Xavier Montsalvatge: Cinco canciones negras (1945)
C. Villiers Stanford: Eight Songs from Spanish Gipsy
Spanish Songs by Gustavino, Nin, Obradors, Tchaikovsky,
Glinka, Shostakovich, Minkov, Dargomischsky, Bizet,
Delibes, Ravel, Massenet, Rossini, Donizetti, di Chiara &
Bernstein
Helmut Deutsch, piano
Stella Grigorian, mezzosoprano
Stella Grigorians Lied-Rezital vereint
Spanien-Reminiszenzen aus verschiedenen Ländern
hre Karriere begann im Ensemble der Wiener Staatsoper,
seit 2006 ist Stella Grigorian im Ensemble der
Oper Frankfurt. Sie gastierte aber auch schon an der
Hamburgischen Staatsoper, am Opernhaus Zürich, am
Aalto-Theater Essen und bei den Salzburger Festspielen.
Der steile Karriereweg der gebürtigen Georgierin
an bedeutenden Opernhäusern sollte aber nicht über
ihre Affinität zum Liedgesang hinwegtäuschen. Eine
gewisse Natürlichkeit bei aller notwendiger Prononciertheit
im Operngesang gehört zu den persönlichen
Markenzeichen der Mezzosopranistin. Der Liedgesang
spielt deshalb in ihrer Arbeit eine wichtige Rolle:
„Wenn ich Lieder singe, muss ich auf kleinstem Raum zu
Nuancierungen fähig sein, die unmittelbar zu Herzen
gehen –, dies wirkt sich sehr belebend auf den Operngesang
aus, der von größeren Spannungsbögen lebt.“
I am so easily assimilated –
Stela Grigorian
und ihr „Suddenly Spanish“
I am so easily assimilated“ singt die „Old
Lady“ in Leonard Bernsteins Candide, ein
Motto, das uneingeschränkt auch über dem
bisherigen Lebensweg einer „Young Lady“
stehen kann.

Bereitgestelltes Material:
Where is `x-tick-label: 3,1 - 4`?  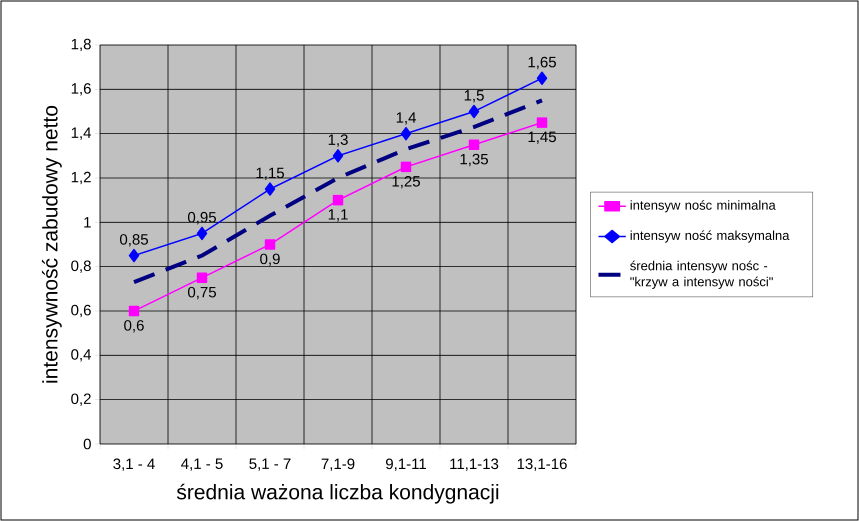 x-tick-label: 3,1 - 4 is located at coordinates (134, 464).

Arbeitsanweisungen:
- a) Seit welchem Jahr gehört Stella Grigorian laut dem Text über die Sängerin dem Ensemble der Oper Frankfurt an?
- b) Wiederholen Sie aus dem Text über Stella Grigorian wörtlich alles von „C. Villiers Stanford: Eight“ bis hinunter zu „den Salzburger Festspielen.“.
- c) Zählen Sie alle Spielstätten und Festspiele auf, an denen Stella Grigorian laut dem Text über die Sängerin gastiert hat.

Antworten:
- a) Seit 2006.

- b)
C. Villiers Stanford: Eight Songs from Spanish Gipsy
Spanish Songs by Gustavino, Nin, Obradors, Tchaikovsky,
Glinka, Shostakovich, Minkov, Dargomischsky, Bizet,
Delibes, Ravel, Massenet, Rossini, Donizetti, di Chiara &
Bernstein
Helmut Deutsch, piano
Stella Grigorian, mezzosoprano
Stella Grigorians Lied-Rezital vereint
Spanien-Reminiszenzen aus verschiedenen Ländern
hre Karriere begann im Ensemble der Wiener Staatsoper,
seit 2006 ist Stella Grigorian im Ensemble der
Oper Frankfurt. Sie gastierte aber auch schon an der
Hamburgischen Staatsoper, am Opernhaus Zürich, am
Aalto-Theater Essen und bei den Salzburger Festspielen.

- c)
- Hamburgische Staatsoper
- Opernhaus Zürich
- Aalto-Theater Essen
- Salzburger Festspiele